** Given data **
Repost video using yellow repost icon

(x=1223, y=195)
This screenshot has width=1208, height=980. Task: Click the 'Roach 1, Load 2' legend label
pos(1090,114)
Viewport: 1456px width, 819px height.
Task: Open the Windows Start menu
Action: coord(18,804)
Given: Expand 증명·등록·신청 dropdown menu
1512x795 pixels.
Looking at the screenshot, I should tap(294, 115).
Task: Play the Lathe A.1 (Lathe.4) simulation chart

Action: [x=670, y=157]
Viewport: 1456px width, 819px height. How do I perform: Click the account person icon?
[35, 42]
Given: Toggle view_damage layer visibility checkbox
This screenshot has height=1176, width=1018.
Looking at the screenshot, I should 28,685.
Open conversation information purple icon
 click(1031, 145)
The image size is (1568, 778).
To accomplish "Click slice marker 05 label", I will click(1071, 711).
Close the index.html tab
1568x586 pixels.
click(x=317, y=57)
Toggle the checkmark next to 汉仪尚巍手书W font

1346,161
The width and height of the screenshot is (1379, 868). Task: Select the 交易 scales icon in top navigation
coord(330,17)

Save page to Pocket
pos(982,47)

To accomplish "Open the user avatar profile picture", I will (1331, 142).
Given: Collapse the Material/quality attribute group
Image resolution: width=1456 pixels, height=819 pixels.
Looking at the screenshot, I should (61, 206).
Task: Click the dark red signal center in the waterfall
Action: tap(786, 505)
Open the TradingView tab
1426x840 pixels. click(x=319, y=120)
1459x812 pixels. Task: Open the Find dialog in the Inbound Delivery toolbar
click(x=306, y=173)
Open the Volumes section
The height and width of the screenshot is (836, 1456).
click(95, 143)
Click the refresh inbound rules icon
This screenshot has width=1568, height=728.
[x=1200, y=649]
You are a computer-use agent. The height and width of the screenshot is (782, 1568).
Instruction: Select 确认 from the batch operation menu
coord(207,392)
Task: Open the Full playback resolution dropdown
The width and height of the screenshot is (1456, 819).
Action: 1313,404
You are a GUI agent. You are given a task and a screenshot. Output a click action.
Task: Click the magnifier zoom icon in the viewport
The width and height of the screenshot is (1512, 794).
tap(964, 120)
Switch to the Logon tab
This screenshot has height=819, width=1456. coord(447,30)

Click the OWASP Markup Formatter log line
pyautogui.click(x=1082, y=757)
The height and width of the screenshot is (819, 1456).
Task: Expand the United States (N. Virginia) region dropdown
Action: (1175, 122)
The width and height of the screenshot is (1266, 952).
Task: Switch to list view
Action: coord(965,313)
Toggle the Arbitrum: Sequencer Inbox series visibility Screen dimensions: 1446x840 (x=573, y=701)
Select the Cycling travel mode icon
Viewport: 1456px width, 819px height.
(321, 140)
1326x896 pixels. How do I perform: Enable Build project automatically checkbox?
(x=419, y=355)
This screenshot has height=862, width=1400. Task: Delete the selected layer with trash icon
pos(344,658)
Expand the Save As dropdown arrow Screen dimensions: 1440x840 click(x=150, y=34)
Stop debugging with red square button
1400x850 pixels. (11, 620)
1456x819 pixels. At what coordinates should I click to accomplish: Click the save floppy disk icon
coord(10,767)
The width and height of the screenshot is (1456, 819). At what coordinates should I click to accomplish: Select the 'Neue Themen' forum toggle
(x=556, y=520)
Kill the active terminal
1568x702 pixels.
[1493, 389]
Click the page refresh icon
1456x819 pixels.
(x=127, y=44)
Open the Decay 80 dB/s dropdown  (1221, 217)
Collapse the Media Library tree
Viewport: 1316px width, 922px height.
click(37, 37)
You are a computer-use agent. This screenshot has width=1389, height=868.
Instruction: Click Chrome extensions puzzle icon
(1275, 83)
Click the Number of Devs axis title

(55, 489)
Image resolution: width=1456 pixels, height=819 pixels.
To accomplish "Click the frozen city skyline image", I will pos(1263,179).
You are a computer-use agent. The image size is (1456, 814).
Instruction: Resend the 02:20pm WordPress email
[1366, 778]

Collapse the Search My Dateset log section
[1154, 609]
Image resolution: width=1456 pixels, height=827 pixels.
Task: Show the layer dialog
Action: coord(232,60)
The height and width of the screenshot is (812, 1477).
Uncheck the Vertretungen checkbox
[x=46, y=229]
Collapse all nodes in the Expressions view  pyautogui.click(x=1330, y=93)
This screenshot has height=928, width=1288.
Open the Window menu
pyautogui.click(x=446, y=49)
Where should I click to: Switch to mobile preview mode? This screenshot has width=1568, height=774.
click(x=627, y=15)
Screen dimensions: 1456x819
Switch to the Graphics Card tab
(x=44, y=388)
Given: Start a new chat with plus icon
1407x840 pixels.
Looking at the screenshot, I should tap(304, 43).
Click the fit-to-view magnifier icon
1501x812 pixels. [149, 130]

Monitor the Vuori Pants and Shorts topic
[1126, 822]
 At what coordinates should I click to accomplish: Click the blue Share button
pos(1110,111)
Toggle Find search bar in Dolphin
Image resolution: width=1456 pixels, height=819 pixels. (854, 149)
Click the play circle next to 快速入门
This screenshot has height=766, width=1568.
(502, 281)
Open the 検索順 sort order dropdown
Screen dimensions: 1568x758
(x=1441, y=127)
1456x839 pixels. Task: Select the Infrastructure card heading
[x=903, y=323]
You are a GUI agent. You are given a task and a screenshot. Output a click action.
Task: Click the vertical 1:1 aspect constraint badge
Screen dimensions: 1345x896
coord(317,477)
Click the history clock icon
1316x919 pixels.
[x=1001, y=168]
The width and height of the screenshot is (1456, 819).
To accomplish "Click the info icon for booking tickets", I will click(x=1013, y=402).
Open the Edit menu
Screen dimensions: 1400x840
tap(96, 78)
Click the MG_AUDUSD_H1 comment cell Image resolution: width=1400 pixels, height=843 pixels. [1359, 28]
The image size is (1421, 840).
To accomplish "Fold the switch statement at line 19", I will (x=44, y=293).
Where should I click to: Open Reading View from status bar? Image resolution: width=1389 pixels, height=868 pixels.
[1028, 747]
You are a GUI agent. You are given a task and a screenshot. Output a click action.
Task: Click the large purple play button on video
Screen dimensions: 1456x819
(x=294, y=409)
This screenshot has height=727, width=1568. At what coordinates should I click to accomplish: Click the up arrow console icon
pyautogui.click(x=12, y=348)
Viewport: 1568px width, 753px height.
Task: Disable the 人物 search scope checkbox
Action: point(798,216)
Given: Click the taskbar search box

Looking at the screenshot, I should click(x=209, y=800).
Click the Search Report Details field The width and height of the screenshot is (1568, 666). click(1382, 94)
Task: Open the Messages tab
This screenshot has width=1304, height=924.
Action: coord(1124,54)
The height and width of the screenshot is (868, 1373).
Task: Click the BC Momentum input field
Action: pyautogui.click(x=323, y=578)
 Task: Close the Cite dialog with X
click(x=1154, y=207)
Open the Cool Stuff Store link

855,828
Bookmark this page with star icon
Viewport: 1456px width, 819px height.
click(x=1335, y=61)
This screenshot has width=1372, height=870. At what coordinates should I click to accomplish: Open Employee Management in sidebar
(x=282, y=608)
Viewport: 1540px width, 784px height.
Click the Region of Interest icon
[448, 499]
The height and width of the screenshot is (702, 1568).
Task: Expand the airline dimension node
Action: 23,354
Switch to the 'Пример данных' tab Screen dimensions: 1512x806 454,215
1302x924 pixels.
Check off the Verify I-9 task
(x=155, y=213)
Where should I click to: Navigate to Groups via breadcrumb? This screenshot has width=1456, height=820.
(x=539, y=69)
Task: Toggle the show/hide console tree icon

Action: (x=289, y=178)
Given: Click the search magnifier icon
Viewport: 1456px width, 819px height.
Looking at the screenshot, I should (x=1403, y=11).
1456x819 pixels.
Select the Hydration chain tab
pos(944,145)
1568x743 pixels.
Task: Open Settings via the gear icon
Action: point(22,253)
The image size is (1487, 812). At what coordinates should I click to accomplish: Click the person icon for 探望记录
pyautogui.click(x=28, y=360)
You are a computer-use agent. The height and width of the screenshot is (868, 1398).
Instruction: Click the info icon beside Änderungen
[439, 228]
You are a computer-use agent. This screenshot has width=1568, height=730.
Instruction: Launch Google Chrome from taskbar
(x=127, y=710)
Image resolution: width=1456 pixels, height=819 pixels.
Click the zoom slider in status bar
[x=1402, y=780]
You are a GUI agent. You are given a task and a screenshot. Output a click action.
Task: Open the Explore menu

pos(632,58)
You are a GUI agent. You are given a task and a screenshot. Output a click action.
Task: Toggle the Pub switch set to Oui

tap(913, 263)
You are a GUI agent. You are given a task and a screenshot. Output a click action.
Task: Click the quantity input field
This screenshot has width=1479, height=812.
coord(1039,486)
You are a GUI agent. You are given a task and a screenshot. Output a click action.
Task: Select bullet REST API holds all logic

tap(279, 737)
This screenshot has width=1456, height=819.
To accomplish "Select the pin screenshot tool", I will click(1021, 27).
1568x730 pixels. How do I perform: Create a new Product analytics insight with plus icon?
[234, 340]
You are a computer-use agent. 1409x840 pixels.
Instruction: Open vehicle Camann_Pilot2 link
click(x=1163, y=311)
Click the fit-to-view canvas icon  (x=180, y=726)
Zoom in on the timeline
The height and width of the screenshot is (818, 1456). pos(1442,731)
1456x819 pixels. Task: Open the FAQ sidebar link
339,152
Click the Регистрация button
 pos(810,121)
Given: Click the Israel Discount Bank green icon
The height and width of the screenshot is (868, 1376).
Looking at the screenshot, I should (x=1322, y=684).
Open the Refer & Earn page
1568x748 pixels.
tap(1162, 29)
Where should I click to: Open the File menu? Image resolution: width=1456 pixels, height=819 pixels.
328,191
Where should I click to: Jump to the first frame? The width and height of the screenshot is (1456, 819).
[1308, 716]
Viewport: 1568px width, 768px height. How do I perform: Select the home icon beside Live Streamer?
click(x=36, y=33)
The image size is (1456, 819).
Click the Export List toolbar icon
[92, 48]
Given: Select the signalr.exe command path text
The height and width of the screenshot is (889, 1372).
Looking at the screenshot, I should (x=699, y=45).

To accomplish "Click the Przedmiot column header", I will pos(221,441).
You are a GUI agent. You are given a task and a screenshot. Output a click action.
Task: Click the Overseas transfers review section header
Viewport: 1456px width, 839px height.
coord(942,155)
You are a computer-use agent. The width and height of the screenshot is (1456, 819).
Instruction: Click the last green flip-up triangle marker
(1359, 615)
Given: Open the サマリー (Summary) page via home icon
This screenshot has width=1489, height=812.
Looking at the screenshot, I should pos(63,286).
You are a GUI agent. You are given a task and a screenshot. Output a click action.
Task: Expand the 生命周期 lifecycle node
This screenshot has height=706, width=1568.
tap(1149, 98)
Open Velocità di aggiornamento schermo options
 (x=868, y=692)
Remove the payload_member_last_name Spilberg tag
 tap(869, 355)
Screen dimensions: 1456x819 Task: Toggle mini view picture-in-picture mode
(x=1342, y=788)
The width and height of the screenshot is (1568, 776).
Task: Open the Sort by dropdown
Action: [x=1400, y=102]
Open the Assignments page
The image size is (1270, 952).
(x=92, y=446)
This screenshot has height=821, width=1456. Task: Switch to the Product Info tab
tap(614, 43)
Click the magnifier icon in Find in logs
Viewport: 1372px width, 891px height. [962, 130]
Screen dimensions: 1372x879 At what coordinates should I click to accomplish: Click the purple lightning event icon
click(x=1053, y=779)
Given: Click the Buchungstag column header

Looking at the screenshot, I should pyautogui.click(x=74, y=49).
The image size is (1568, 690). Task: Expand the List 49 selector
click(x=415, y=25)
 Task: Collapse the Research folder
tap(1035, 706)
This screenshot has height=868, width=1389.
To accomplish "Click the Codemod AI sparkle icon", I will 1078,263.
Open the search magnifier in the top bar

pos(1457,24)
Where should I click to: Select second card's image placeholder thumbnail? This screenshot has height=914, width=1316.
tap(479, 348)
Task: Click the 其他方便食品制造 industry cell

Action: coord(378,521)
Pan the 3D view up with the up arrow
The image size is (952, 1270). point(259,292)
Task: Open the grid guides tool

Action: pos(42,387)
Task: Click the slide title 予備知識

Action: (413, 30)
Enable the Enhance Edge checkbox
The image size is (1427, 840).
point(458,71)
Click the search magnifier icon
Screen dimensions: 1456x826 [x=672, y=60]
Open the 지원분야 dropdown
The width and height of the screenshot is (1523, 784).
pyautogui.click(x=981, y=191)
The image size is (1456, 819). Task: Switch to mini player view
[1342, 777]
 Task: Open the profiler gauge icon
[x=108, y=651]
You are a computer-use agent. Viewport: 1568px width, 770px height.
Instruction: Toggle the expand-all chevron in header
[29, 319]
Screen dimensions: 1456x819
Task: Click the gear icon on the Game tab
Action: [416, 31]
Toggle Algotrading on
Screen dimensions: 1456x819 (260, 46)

** Problem requirements **
Whenever a line of the material above contains the string "visibility", copy that line out.

** Solution to the problem **
Given: Toggle view_damage layer visibility checkbox
Toggle the Arbitrum: Sequencer Inbox series visibility Screen dimensions: 1446x840 (x=573, y=701)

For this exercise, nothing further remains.